BEGIN RECORDS

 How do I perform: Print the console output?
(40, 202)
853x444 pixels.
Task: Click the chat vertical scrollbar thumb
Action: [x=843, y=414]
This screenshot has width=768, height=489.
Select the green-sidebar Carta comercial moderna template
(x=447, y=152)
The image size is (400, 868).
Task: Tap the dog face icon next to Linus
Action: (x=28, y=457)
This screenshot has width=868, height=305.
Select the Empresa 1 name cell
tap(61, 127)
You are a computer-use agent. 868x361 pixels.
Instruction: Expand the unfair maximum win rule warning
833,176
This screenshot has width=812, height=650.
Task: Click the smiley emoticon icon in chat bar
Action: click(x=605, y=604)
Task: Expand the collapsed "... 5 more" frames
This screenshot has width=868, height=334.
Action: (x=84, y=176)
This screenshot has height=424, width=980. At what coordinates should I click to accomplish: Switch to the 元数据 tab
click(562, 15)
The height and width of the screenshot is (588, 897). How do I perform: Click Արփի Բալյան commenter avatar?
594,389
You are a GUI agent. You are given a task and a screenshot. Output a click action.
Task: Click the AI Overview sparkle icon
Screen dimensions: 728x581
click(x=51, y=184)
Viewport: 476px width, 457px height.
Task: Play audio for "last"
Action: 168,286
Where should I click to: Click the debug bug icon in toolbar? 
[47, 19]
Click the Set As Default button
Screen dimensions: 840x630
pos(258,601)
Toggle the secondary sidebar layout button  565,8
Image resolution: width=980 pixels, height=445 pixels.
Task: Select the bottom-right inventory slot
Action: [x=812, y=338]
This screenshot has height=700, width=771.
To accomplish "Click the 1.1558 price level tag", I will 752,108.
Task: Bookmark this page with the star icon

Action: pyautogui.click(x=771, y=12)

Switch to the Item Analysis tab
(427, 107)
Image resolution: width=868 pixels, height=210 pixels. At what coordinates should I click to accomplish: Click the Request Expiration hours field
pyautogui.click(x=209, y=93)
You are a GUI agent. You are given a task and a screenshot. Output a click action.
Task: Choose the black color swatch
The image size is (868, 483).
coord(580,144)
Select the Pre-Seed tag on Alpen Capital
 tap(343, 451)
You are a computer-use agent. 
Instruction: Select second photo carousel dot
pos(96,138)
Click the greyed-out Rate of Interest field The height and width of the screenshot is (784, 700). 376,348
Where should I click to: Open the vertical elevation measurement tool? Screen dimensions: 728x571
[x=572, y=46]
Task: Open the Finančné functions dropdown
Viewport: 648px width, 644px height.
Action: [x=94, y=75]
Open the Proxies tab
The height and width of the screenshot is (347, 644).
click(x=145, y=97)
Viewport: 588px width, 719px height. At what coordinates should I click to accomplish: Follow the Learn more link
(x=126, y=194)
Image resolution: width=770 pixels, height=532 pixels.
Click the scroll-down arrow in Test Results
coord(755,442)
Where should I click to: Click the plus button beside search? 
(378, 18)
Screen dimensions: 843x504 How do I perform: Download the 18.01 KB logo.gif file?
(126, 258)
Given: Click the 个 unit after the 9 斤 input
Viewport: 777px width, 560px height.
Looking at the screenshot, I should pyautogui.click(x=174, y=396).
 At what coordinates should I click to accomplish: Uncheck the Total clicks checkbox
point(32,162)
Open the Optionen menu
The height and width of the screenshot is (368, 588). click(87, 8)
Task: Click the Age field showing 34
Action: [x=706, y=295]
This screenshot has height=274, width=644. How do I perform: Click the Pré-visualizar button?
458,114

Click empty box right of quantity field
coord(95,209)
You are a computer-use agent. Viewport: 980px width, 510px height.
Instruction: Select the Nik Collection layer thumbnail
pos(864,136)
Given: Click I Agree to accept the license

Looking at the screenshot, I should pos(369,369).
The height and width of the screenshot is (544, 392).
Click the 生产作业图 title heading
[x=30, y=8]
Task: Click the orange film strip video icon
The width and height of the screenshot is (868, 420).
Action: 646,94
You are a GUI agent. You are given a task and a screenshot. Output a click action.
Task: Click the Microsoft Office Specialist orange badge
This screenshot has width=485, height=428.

END RECORDS

TASK INSTRUCTIONS:
Each line in the data where the string "orange" occurs should be identified and copied.

RESPONSE:
Task: Click the orange film strip video icon
Task: Click the Microsoft Office Specialist orange badge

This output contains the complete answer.